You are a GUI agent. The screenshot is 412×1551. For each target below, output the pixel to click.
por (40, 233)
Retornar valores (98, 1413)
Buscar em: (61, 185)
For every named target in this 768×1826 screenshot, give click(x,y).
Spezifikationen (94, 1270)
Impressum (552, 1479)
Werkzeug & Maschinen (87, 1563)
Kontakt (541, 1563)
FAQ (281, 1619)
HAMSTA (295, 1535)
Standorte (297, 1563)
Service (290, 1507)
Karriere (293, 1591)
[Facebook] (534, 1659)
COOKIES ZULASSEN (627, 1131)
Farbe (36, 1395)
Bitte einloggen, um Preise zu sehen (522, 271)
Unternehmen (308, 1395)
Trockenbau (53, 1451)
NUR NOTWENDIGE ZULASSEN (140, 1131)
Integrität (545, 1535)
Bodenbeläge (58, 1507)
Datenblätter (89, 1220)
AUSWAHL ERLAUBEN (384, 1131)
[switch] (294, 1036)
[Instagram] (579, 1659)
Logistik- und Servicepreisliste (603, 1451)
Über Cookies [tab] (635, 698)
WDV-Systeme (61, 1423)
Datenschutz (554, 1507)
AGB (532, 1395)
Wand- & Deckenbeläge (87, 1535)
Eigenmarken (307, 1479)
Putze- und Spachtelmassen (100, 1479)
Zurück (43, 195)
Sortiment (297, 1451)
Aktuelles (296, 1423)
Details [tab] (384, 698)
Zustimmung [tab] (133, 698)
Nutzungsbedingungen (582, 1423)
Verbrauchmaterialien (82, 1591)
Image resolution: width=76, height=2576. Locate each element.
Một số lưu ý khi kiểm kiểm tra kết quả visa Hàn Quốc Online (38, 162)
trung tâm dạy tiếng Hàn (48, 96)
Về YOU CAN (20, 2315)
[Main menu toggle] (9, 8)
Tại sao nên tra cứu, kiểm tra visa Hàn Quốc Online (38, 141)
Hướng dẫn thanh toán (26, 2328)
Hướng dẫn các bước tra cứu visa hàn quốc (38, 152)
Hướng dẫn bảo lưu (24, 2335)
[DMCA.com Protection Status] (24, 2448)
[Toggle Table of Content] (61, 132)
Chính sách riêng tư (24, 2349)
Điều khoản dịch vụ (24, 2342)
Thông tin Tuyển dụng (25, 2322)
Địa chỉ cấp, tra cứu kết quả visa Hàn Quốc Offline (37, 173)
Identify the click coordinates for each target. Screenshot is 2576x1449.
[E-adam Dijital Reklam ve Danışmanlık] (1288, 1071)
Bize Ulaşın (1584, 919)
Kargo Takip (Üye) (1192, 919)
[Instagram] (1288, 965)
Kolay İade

#####

■ **Aim of the task**
Start with the line above that contains "Datenschutz (554, 1507)" and end with the line that contains "Thông tin Tuyển dụng (25, 2322)". Write out those lines exactly, and only those.

■ **Exercise answer**
Datenschutz (554, 1507)
AGB (532, 1395)
Wand- & Deckenbeläge (87, 1535)
Eigenmarken (307, 1479)
Putze- und Spachtelmassen (100, 1479)
Zurück (43, 195)
Sortiment (297, 1451)
Aktuelles (296, 1423)
Details [tab] (384, 698)
Zustimmung [tab] (133, 698)
Nutzungsbedingungen (582, 1423)
Verbrauchmaterialien (82, 1591)
Image resolution: width=76, height=2576. Locate each element.
Một số lưu ý khi kiểm kiểm tra kết quả visa Hàn Quốc Online (38, 162)
trung tâm dạy tiếng Hàn (48, 96)
Về YOU CAN (20, 2315)
[Main menu toggle] (9, 8)
Tại sao nên tra cứu, kiểm tra visa Hàn Quốc Online (38, 141)
Hướng dẫn thanh toán (26, 2328)
Hướng dẫn các bước tra cứu visa hàn quốc (38, 152)
Hướng dẫn bảo lưu (24, 2335)
[DMCA.com Protection Status] (24, 2448)
[Toggle Table of Content] (61, 132)
Chính sách riêng tư (24, 2349)
Điều khoản dịch vụ (24, 2342)
Thông tin Tuyển dụng (25, 2322)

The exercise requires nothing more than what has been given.